YOUR TASKS
**1)** How many children did Vickery's team enroll in the trial described in the peanut allergy report?
**2)** In the peanut allergy report, rewrite the stretch from "Based on other" through "of 300 milligrams." with "low-dose regimen" changed to "reduced-dose regimen".
**3)** Extend the peanut allergy report past its final sentence.

Illustration by Christ-Claude Mowandza-Ndinga/UNC Health Care
Illustration by Christ-Claude Mowandza-Ndinga/UNC Health Care

CHAPEL HILL, NC – Researchers at the UNC School of Medicine found that nearly 80 percent of peanut-allergic preschool children were successfully treated with peanut oral immunotherapy (OIT), allowing them to safely stop treatment and incorporate peanut-containing foods into their diets. This study confirms and extends previous results demonstrating that peanut OIT can offer protection against potentially life-threatening anaphylaxis caused by peanut exposure.

The phase two clinical trial results, published online today in the Journal of Allergy and Clinical Immunology, show that one month after completing the OIT protocol, almost 80 percent of trial participants achieved “sustained unresponsiveness,” the highest rate yet reported.

“These findings, if confirmed in larger studies, could transform the care of peanut-allergic children early in life,” said Brian P. Vickery, MD, lead investigator of the trial and assistant professor of pediatrics at UNC-Chapel Hill.

Approximately three million people in the United States report having allergies to peanuts and tree nuts. According to a study released in 2013 by the Centers for Disease Control and Prevention, food allergies among children increased approximately 50 percent between 1997 and 2011. The initial allergic reaction to peanut commonly occurs within the first year or two of life, and the condition persists in 80 percent of affected patients, placing them at life-long risk of anaphylaxis.

Brian Vickery, MD
Brian Vickery, MD

Based on other studies suggesting that peanut allergies strengthen over time, Vickery and his team enrolled 40 peanut-allergic children aged 9 to 36 months in the trial, the first study to specifically target children under the age of three. Participants were randomly assigned to high-dose peanut OIT with a target daily dose of 3,000 milligrams of peanut protein or a low-dose regimen with a target dose of 300 milligrams.

The trial was double-blinded. Participants took 3,000 mg of study protein, but for the low-dose group, 2,700 mg of placebo was added to the OIT medication. As in previous studies, nearly all participants experienced some side effects, most of which were mild and required little or no treatment.

After receiving OIT for 29 months on average, participants abstained from peanut exposure for four weeks before undergoing a final peanut challenge -- when participants ingest a small amount of peanut in a controlled setting.

SOURCE DATA

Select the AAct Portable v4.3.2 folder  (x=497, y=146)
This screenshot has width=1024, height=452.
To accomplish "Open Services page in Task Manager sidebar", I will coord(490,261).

OUTPUTS FOR THE TASKS
**1)** 40 peanut-allergic children, aged 9 to 36 months.

**2)**
Based on other studies suggesting that peanut allergies strengthen over time, Vickery and his team enrolled 40 peanut-allergic children aged 9 to 36 months in the trial, the first study to specifically target children under the age of three. Participants were randomly assigned to high-dose peanut OIT with a target daily dose of 3,000 milligrams of peanut protein or a reduced-dose regimen with a target dose of 300 milligrams.

**3)**
If the challenge is successful, then doctors reintroduce normal amounts of peanuts – such as in a peanut butter and jelly sandwich – into the diets of participants. After the four-week period, nearly 80 percent of children in both the high- and low-dose groups consumed peanut with no allergic response and achieved sustained unresponsiveness.

The OIT-treated children were compared with a matched control group of 154 peanut-allergic children who avoided peanut. The OIT-treated children experienced beneficial changes in their immune responses to peanut and were 19 times more likely to successfully incorporate peanut into their diets.

“Peanut allergies are severe, and they impact more children than ever,” Vickery said. “We hypothesized that newly-diagnosed preschool children would better respond to treatment, and our findings suggest that they indeed do. Early oral immunotherapy is a very promising approach to an urgently needed disease-modifying treatment for peanut allergy.”

Vickery led the study with assistance from Wesley Burks, MD, executive dean for the UNC School of Medicine. Burks heads a larger research team working to identify the mechanisms of adverse food reactions and develop several forms of treatment for food allergy.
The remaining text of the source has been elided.